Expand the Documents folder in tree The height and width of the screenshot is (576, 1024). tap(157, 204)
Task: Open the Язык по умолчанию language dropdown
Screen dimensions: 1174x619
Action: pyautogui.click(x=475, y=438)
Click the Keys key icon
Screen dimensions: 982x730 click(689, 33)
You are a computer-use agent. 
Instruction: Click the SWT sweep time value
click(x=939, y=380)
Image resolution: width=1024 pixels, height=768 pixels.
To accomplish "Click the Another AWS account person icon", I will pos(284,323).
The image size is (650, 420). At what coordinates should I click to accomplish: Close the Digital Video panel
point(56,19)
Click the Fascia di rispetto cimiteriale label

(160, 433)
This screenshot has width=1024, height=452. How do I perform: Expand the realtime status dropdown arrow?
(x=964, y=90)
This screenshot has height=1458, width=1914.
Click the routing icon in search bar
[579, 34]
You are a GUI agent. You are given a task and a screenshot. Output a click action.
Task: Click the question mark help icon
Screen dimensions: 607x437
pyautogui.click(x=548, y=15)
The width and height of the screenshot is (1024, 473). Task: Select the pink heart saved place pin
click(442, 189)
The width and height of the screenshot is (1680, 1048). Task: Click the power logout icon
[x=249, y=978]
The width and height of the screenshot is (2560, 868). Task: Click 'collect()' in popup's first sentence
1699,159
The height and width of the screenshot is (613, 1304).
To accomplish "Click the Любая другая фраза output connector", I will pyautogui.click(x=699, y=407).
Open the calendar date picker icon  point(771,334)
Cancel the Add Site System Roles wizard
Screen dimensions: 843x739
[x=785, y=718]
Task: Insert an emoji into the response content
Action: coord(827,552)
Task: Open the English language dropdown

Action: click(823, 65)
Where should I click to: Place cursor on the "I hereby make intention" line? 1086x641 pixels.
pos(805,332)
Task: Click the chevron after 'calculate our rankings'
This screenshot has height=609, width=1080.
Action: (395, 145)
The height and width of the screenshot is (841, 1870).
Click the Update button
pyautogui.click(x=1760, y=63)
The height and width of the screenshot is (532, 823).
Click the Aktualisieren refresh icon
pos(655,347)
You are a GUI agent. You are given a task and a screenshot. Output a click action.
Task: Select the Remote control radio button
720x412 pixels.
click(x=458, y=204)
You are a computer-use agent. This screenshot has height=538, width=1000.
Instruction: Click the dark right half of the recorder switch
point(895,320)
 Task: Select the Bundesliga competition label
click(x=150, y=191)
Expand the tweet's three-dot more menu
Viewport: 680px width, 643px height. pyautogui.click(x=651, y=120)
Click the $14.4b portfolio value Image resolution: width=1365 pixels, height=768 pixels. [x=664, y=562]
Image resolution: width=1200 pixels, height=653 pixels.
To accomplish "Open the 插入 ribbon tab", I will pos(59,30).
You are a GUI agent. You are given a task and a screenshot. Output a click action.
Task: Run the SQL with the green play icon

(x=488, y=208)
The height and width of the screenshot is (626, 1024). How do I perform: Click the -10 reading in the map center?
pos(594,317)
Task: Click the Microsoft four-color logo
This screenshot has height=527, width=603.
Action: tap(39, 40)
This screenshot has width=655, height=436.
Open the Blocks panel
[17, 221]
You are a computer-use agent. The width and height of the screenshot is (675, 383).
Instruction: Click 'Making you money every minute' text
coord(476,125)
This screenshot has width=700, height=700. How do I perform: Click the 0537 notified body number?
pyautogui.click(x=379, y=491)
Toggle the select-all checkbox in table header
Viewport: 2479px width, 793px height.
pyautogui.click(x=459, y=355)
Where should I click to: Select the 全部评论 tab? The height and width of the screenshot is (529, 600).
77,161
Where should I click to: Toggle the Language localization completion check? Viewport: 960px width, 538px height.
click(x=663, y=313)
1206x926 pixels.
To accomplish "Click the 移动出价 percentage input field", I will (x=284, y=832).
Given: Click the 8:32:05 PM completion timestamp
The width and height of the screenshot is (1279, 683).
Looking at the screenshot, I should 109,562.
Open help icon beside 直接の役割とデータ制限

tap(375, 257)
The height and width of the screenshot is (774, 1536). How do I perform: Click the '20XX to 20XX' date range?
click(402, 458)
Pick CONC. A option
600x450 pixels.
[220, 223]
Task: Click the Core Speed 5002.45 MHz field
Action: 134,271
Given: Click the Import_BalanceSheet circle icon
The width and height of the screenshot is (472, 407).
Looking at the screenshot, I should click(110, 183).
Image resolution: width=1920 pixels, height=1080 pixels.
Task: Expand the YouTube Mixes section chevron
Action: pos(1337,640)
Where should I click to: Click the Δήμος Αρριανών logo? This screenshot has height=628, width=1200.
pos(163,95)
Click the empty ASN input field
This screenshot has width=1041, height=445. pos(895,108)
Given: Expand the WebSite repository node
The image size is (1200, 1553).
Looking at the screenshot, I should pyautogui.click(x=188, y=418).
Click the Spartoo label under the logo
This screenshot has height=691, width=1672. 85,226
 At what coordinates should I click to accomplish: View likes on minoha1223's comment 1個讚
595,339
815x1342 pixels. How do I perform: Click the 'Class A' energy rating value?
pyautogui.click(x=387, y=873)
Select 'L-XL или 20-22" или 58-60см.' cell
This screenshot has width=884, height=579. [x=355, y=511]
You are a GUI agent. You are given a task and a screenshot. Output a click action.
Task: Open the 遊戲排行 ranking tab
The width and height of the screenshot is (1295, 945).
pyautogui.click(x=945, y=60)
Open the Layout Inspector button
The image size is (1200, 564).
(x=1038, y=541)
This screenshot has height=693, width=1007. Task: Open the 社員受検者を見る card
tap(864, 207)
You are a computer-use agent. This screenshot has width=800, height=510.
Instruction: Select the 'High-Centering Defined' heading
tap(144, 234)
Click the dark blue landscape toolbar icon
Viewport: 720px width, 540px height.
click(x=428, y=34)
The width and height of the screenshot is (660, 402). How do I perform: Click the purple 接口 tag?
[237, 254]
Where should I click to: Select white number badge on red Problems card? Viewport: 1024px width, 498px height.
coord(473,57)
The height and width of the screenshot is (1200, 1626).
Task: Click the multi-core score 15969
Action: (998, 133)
——
■ WHAT YOU WILL DO
Copy out the records above exactly.

■ SOLUTION FOR THIS PROBLEM
Expand the Documents folder in tree The height and width of the screenshot is (576, 1024). tap(157, 204)
Task: Open the Язык по умолчанию language dropdown
Screen dimensions: 1174x619
Action: pyautogui.click(x=475, y=438)
Click the Keys key icon
Screen dimensions: 982x730 click(689, 33)
You are a computer-use agent. 
Instruction: Click the SWT sweep time value
click(x=939, y=380)
Image resolution: width=1024 pixels, height=768 pixels.
To accomplish "Click the Another AWS account person icon", I will pos(284,323).
The image size is (650, 420). At what coordinates should I click to accomplish: Close the Digital Video panel
point(56,19)
Click the Fascia di rispetto cimiteriale label

(160, 433)
This screenshot has width=1024, height=452. How do I perform: Expand the realtime status dropdown arrow?
(x=964, y=90)
This screenshot has height=1458, width=1914.
Click the routing icon in search bar
[579, 34]
You are a GUI agent. You are given a task and a screenshot. Output a click action.
Task: Click the question mark help icon
Screen dimensions: 607x437
pyautogui.click(x=548, y=15)
The width and height of the screenshot is (1024, 473). Task: Select the pink heart saved place pin
click(442, 189)
The width and height of the screenshot is (1680, 1048). Task: Click the power logout icon
[x=249, y=978]
The width and height of the screenshot is (2560, 868). Task: Click 'collect()' in popup's first sentence
1699,159
The height and width of the screenshot is (613, 1304).
To accomplish "Click the Любая другая фраза output connector", I will pyautogui.click(x=699, y=407).
Open the calendar date picker icon  point(771,334)
Cancel the Add Site System Roles wizard
Screen dimensions: 843x739
[x=785, y=718]
Task: Insert an emoji into the response content
Action: coord(827,552)
Task: Open the English language dropdown

Action: click(823, 65)
Where should I click to: Place cursor on the "I hereby make intention" line? 1086x641 pixels.
pos(805,332)
Task: Click the chevron after 'calculate our rankings'
This screenshot has height=609, width=1080.
Action: (395, 145)
The height and width of the screenshot is (841, 1870).
Click the Update button
pyautogui.click(x=1760, y=63)
The height and width of the screenshot is (532, 823).
Click the Aktualisieren refresh icon
pos(655,347)
You are a GUI agent. You are given a task and a screenshot. Output a click action.
Task: Select the Remote control radio button
720x412 pixels.
click(x=458, y=204)
You are a computer-use agent. This screenshot has height=538, width=1000.
Instruction: Click the dark right half of the recorder switch
point(895,320)
 Task: Select the Bundesliga competition label
click(x=150, y=191)
Expand the tweet's three-dot more menu
Viewport: 680px width, 643px height. pyautogui.click(x=651, y=120)
Click the $14.4b portfolio value Image resolution: width=1365 pixels, height=768 pixels. [x=664, y=562]
Image resolution: width=1200 pixels, height=653 pixels.
To accomplish "Open the 插入 ribbon tab", I will pos(59,30).
You are a GUI agent. You are given a task and a screenshot. Output a click action.
Task: Run the SQL with the green play icon

(x=488, y=208)
The height and width of the screenshot is (626, 1024). How do I perform: Click the -10 reading in the map center?
pos(594,317)
Task: Click the Microsoft four-color logo
This screenshot has height=527, width=603.
Action: tap(39, 40)
This screenshot has width=655, height=436.
Open the Blocks panel
[17, 221]
You are a computer-use agent. The width and height of the screenshot is (675, 383).
Instruction: Click 'Making you money every minute' text
coord(476,125)
This screenshot has width=700, height=700. How do I perform: Click the 0537 notified body number?
pyautogui.click(x=379, y=491)
Toggle the select-all checkbox in table header
Viewport: 2479px width, 793px height.
pyautogui.click(x=459, y=355)
Where should I click to: Select the 全部评论 tab? The height and width of the screenshot is (529, 600).
77,161
Where should I click to: Toggle the Language localization completion check? Viewport: 960px width, 538px height.
click(x=663, y=313)
1206x926 pixels.
To accomplish "Click the 移动出价 percentage input field", I will (x=284, y=832).
Given: Click the 8:32:05 PM completion timestamp
The width and height of the screenshot is (1279, 683).
Looking at the screenshot, I should 109,562.
Open help icon beside 直接の役割とデータ制限

tap(375, 257)
The height and width of the screenshot is (774, 1536). How do I perform: Click the '20XX to 20XX' date range?
click(402, 458)
Pick CONC. A option
600x450 pixels.
[220, 223]
Task: Click the Core Speed 5002.45 MHz field
Action: 134,271
Given: Click the Import_BalanceSheet circle icon
The width and height of the screenshot is (472, 407).
Looking at the screenshot, I should click(110, 183).
Image resolution: width=1920 pixels, height=1080 pixels.
Task: Expand the YouTube Mixes section chevron
Action: pos(1337,640)
Where should I click to: Click the Δήμος Αρριανών logo? This screenshot has height=628, width=1200.
pos(163,95)
Click the empty ASN input field
This screenshot has width=1041, height=445. pos(895,108)
Given: Expand the WebSite repository node
The image size is (1200, 1553).
Looking at the screenshot, I should pyautogui.click(x=188, y=418).
Click the Spartoo label under the logo
This screenshot has height=691, width=1672. 85,226
 At what coordinates should I click to accomplish: View likes on minoha1223's comment 1個讚
595,339
815x1342 pixels. How do I perform: Click the 'Class A' energy rating value?
pyautogui.click(x=387, y=873)
Select 'L-XL или 20-22" или 58-60см.' cell
This screenshot has width=884, height=579. [x=355, y=511]
You are a GUI agent. You are given a task and a screenshot. Output a click action.
Task: Open the 遊戲排行 ranking tab
The width and height of the screenshot is (1295, 945).
pyautogui.click(x=945, y=60)
Open the Layout Inspector button
The image size is (1200, 564).
(x=1038, y=541)
This screenshot has height=693, width=1007. Task: Open the 社員受検者を見る card
tap(864, 207)
You are a computer-use agent. This screenshot has width=800, height=510.
Instruction: Select the 'High-Centering Defined' heading
tap(144, 234)
Click the dark blue landscape toolbar icon
Viewport: 720px width, 540px height.
click(x=428, y=34)
The width and height of the screenshot is (660, 402). How do I perform: Click the purple 接口 tag?
[237, 254]
Where should I click to: Select white number badge on red Problems card? Viewport: 1024px width, 498px height.
coord(473,57)
The height and width of the screenshot is (1200, 1626).
Task: Click the multi-core score 15969
Action: (998, 133)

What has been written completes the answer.